Joint Learning in the Gaussian Single Index Model
Loucas Pillaud-Vivien, Adrien Schertzer
TL;DR
This work analyzes joint gradient-flow dynamics for learning a univariate link $\varphi^*(\langle w^*,x\rangle)$ in a high-dimensional Gaussian model. By expanding functions in the Hermite basis and tracking the evolution of Hermite coefficients $a_{k,t}$ alongside the alignment $m_t=\langle w_t,w^*\rangle$, the authors prove convergence results governed by the information exponent $s$ and reveal a fast–slow dynamical regime: initially weak signals are amplified through the coupled learning of $f$ and $w$, enabling recovery even from negatively correlated initializations. A key theoretical contribution is the contrast with the planted model, showing that joint learning can escape traps that trap the planted setting. They also translate the infinite-dimensional analysis into a practical RKHS-based kernel implementation using truncated Hermite expansions, enabling scalable estimation of the univariate link.

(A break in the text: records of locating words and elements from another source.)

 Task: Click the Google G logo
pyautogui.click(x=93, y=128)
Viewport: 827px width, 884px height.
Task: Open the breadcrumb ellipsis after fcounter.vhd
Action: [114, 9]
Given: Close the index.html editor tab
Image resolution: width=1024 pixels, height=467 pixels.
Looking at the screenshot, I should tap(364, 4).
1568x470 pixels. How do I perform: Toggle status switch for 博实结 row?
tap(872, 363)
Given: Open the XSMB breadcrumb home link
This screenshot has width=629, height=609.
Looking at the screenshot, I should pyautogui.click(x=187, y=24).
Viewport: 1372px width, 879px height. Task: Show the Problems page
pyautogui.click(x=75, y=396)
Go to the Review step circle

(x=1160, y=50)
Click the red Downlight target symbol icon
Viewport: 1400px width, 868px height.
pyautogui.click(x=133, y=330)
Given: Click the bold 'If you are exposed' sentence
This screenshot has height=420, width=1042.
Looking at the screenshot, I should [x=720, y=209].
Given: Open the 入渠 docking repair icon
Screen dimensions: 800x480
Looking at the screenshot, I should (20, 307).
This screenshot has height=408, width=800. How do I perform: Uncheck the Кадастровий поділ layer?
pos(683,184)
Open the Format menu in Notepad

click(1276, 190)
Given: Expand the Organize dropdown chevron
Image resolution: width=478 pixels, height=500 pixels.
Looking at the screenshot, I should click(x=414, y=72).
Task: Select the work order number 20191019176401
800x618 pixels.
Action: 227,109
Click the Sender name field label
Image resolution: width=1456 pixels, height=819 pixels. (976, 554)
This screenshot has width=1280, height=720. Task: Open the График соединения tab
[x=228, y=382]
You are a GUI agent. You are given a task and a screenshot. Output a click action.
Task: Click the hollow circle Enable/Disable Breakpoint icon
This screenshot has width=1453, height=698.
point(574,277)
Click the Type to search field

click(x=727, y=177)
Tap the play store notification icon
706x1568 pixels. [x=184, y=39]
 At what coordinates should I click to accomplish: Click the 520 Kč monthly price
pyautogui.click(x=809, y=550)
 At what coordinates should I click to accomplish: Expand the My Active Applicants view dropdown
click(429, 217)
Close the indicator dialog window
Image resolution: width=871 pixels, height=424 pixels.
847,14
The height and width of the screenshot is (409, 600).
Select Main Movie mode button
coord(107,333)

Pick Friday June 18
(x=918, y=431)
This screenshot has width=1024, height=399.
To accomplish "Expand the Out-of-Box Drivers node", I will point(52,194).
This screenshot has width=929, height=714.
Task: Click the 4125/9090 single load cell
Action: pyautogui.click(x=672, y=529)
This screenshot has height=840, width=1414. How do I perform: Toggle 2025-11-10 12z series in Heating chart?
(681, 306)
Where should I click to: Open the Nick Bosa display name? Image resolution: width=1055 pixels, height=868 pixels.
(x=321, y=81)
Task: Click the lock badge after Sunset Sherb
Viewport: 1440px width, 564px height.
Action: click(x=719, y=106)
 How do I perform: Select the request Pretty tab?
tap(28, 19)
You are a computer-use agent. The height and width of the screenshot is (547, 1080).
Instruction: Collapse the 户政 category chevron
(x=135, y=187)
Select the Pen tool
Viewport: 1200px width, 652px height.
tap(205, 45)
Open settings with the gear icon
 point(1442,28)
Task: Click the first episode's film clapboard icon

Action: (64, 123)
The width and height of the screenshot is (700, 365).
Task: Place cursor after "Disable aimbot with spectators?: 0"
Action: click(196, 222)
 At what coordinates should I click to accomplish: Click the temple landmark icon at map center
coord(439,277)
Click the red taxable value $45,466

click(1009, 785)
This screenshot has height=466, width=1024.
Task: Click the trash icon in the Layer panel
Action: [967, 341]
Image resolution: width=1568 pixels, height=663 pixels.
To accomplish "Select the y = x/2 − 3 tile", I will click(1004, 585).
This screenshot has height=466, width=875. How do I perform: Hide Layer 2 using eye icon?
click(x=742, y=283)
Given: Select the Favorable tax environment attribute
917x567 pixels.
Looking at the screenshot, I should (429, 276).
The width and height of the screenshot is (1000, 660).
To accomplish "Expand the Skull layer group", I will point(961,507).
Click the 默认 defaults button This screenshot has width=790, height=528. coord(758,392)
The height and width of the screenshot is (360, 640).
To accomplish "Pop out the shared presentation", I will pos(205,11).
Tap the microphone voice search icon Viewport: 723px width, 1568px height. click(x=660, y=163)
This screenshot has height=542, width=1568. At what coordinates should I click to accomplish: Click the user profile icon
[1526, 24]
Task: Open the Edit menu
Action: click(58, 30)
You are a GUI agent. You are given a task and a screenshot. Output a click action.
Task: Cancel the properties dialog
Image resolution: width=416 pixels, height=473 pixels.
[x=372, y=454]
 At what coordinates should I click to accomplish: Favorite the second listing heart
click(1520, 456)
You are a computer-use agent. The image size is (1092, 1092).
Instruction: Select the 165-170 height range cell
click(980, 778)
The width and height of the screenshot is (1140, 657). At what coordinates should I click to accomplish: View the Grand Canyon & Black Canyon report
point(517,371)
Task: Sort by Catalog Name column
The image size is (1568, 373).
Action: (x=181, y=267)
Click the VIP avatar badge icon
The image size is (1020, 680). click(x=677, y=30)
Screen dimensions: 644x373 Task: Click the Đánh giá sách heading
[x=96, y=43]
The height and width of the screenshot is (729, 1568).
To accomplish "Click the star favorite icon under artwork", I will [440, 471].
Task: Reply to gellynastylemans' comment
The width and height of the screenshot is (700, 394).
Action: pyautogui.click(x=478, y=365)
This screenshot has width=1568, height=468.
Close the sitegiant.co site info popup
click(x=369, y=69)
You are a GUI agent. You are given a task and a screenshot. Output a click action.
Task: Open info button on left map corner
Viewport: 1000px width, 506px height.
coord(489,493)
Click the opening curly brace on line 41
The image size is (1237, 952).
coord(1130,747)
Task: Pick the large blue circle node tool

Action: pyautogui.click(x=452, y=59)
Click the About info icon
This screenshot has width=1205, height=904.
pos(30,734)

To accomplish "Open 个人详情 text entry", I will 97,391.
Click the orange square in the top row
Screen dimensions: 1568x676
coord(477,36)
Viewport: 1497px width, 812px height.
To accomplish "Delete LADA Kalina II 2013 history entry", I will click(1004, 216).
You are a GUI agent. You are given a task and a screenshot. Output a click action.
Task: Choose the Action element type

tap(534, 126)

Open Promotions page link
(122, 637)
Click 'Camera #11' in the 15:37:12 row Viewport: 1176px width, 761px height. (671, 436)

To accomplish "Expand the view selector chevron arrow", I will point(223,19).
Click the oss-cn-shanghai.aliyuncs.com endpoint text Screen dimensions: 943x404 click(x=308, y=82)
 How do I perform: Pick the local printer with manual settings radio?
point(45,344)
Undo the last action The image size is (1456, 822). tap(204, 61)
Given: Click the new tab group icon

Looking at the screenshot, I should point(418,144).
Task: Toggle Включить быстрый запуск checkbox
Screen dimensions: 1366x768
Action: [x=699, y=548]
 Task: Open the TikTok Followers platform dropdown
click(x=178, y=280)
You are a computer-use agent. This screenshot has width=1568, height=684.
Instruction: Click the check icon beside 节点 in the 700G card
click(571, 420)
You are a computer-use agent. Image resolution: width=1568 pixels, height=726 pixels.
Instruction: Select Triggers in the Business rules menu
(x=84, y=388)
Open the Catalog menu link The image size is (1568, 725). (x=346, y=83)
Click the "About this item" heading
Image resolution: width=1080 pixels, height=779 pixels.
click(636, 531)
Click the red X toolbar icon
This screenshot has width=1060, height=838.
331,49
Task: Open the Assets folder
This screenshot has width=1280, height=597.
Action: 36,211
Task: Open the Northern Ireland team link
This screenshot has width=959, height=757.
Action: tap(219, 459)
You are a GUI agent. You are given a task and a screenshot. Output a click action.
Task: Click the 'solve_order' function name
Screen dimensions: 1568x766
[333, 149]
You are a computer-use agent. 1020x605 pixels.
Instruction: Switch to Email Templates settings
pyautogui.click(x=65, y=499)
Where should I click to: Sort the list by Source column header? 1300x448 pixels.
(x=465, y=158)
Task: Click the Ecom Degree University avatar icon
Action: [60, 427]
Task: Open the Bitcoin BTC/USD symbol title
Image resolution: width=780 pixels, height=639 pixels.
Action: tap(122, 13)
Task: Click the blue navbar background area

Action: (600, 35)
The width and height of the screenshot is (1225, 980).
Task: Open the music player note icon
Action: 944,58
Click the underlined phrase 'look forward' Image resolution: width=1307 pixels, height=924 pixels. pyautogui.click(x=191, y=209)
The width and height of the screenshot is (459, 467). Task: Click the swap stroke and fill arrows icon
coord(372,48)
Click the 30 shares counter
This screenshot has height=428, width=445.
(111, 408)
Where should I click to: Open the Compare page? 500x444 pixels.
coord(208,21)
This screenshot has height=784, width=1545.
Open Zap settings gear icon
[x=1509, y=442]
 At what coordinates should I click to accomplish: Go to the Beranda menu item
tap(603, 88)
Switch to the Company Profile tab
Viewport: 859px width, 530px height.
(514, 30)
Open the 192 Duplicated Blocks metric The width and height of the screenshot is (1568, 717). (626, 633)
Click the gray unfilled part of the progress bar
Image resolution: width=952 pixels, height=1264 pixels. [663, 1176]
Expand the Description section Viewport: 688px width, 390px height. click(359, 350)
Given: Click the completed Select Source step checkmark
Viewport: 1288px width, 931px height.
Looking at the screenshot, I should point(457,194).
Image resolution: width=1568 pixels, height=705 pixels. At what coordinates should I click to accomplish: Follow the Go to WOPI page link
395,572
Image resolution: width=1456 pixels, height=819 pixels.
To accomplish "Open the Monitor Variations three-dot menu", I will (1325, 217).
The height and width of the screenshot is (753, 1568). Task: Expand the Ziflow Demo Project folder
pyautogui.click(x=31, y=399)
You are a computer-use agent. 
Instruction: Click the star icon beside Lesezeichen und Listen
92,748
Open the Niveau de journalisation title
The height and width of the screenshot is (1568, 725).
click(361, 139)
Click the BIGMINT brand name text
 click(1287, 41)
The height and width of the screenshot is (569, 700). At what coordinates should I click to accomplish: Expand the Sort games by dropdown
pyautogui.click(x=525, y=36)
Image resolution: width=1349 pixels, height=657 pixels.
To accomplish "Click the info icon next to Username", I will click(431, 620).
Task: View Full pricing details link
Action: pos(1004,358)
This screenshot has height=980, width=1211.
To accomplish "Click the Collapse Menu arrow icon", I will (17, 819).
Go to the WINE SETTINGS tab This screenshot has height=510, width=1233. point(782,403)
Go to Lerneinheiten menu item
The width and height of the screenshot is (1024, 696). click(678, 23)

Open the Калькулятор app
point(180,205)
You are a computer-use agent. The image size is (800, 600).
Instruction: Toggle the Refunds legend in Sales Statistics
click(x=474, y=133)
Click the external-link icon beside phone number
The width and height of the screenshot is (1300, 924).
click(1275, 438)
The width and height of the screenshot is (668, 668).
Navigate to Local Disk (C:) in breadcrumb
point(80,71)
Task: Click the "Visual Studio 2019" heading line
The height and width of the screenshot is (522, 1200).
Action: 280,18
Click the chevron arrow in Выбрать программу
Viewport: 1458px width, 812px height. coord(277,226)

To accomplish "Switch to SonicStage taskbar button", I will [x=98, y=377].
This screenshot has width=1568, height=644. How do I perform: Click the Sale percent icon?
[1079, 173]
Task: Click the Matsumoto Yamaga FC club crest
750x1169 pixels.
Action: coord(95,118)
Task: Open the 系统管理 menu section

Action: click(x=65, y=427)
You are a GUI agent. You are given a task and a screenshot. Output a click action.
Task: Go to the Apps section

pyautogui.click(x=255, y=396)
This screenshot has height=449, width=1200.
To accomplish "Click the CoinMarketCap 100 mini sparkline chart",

Overall, the results provide both fundamental insight into representation-learning dynamics in high dimensions and a concrete method for efficient joint learning of low-dimensional structure in nonlinear regression.
Abstract
We consider the problem of jointly learning a one-dimensional projection and a univariate function in high-dimensional Gaussian models. Specifically, we study predictors of the form $f(x)=\varphi^\star(\langle w^\star, x \rangle)$, where both the direction $w^\star \in \mathcal{S}_{d-1}$, the sphere of $\mathbb{R}^d$, and the function $\varphi^\star: \mathbb{R} \to \mathbb{R}$ are learned from Gaussian data. This setting captures a fundamental non-convex problem at the intersection of representation learning and nonlinear regression. We analyze the gradient flow dynamics of a natural alternating scheme and prove convergence, with a rate controlled by the information exponent reflecting the \textit{Gaussian regularity} of the function $\varphi^\star$. Strikingly, our analysis shows that convergence still occurs even when the initial direction is negatively correlated with the target. On the practical side, we demonstrate that such joint learning can be effectively implemented using a Reproducing Kernel Hilbert Space (RKHS) adapted to the structure of the problem, enabling efficient and flexible estimation of the univariate function. Our results offer both theoretical insight and practical methodology for learning low-dimensional structure in high-dimensional settings.